The bus slid along the Bolivian jungle road, with evangelical music blasting out of the speakers. Rain dripped steadily through the holes in the roof as the vehicle surged ahead in fits and starts, past the lights of small villages and the vast blackness of the Chapare, a tropical region in the center of the country. Eventually the rain gave way to dawn, and a hot sun baked the damp bus as we rolled into the city of Santa Cruz, where the 2003 Ibero-American Presidential summit was taking place. On the outskirts of the city, Venezuelan President Hugo Chávez later spoke to a stadium packed with Bolivian coca farmers carrying bags of the green leaf and miners with mini Bolivian flags waving from their helmets.

Chávez captivated the stadium for hours, talking about baseball and Simón Bolívar, criticizing George W. Bush’s war in Iraq and congratulating Bolivia for recently ousting a neoliberal president in popular protests. Smoke blew over the crowd from barbecues and occasional fireworks as the Venezuelan leader spoke into the night.

Here was a president marked by the movements and politics that surrounded him. Brazil’s Landless Movement cheered him on in a dusty gathering at Porto Alegre in 2005 as he announced that Venezuela’s Bolivarian Revolution (named after the Latin American independence leader) was a socialist political project. And the crowd went wild later that same year in Argentina as Chávez, alongside Maradona, celebrated the death of the Free Trade Area of the Americas.

At these encounters, what was always the most impressive thing about Chávez was not so much what he said or did, but the political space and moment that surrounded him. From the Bolivian coca farmers who felt common ground in his ant-imperialist stance, to the many fellow leftist Latin American presidents that came into office during his 14 years in power, Chávez was defined by an era and a movement in Latin America that is far from depleted.

As an icon of the contemporary Latin American left, he helped create a space for other presidents to move in, whether it was with Ecuador’s Rafael Correa kicking out a US air base, or Bolivia’s Evo Morales nationalizing natural gas industries in Bolivia. The progressive constitution that Chávez helped rewrite provided a model for other governments to follow over the past decade. The regional blocs he worked to create fostered south-to-south economic and political alliances, provided a check to US military power in the region, and encouraged the leftist politics and economic policies of presidents across Latin America.

Beyond this regional influence, some of Chávez’s greatest legacies are not in the presidential palace, but in the streets, factories and neighborhoods of Venezuela, among the activists, workers and neighbors who have built the Bolivarian Revolution from the bottom up.

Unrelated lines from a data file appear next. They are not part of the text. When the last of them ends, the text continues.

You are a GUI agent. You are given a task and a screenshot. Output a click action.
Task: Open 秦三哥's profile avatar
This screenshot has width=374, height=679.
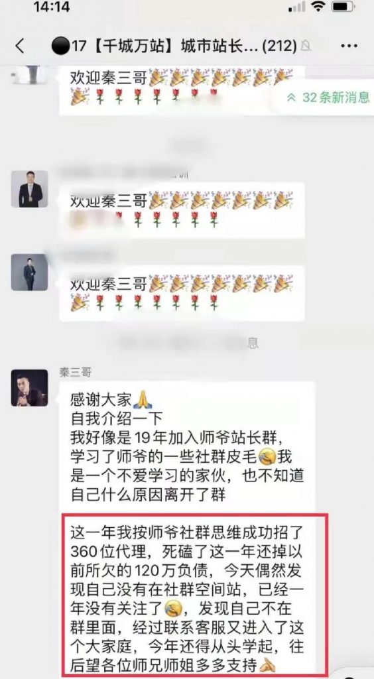(x=29, y=388)
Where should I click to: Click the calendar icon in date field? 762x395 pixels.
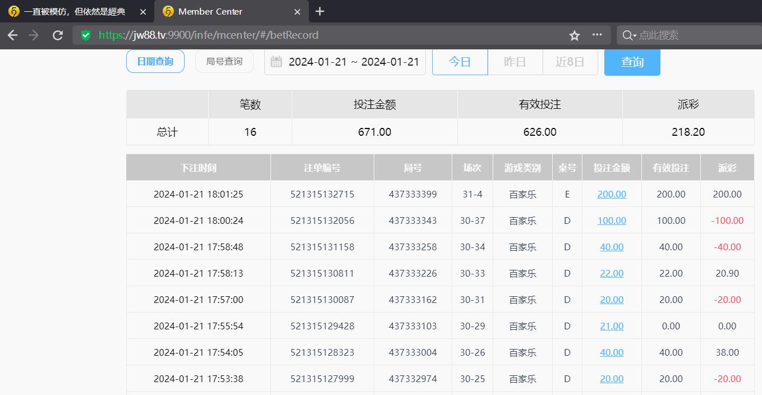276,62
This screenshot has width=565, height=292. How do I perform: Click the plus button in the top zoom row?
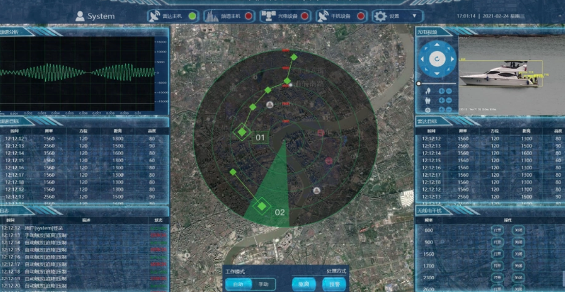tap(442, 91)
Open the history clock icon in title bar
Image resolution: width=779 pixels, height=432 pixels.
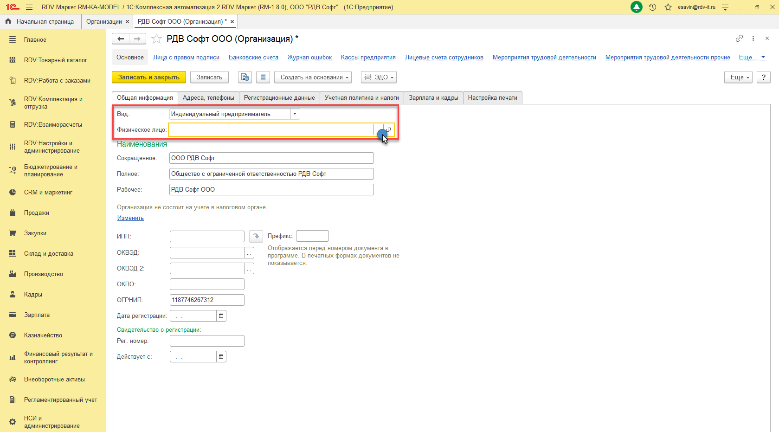652,7
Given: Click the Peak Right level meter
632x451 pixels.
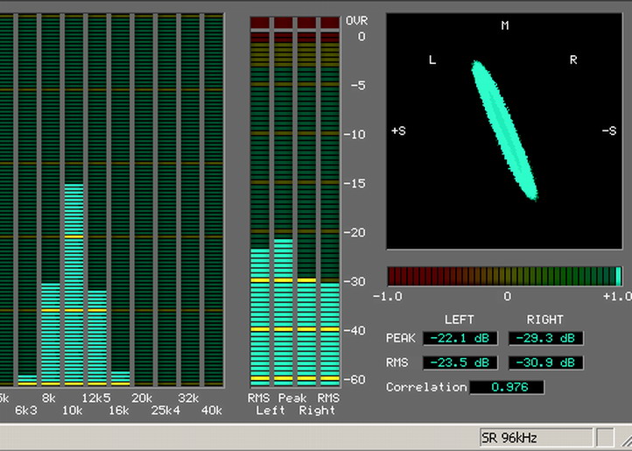Looking at the screenshot, I should (306, 328).
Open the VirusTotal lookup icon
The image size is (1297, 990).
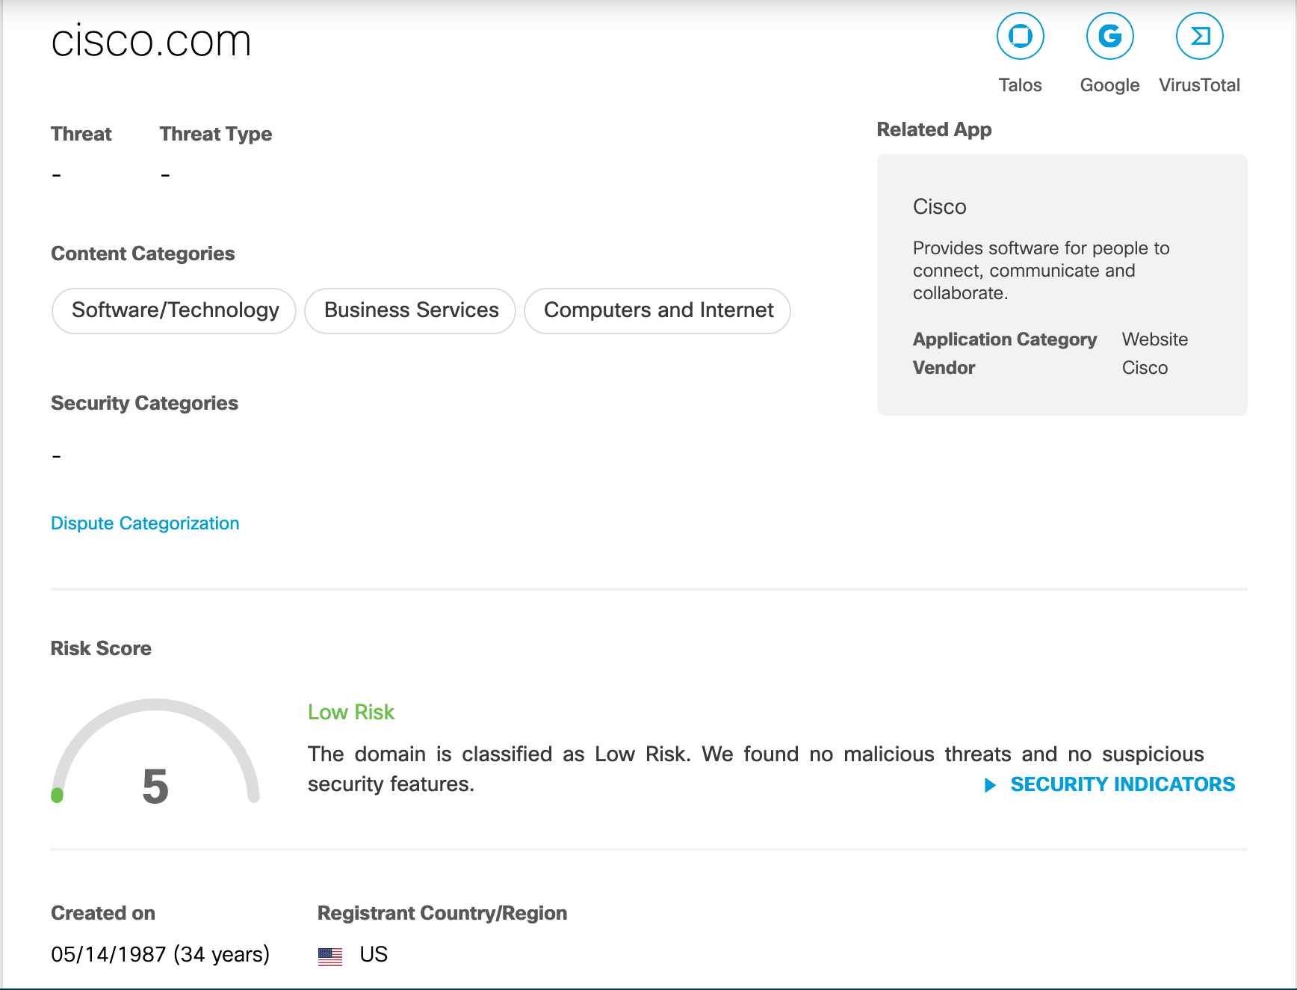(x=1199, y=36)
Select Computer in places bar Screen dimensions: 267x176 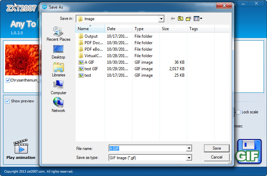coord(59,87)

From communal councils to worker-run factories, Venezuela is the site of the some of the most sophisticated and successful experiments in direct democracy, socialism and worker-control in the world. While Chávez was a key figure in the development of many of these projects and initiatives, it is the Venezuelan people that brought them to life and will keep them alive after his death. Many of these programs are characterized not by top-down, bureaucratic state policies, or government funding handed out to create electoral support. They are the projects of people using the Bolivarian Revolution as a grassroots tool.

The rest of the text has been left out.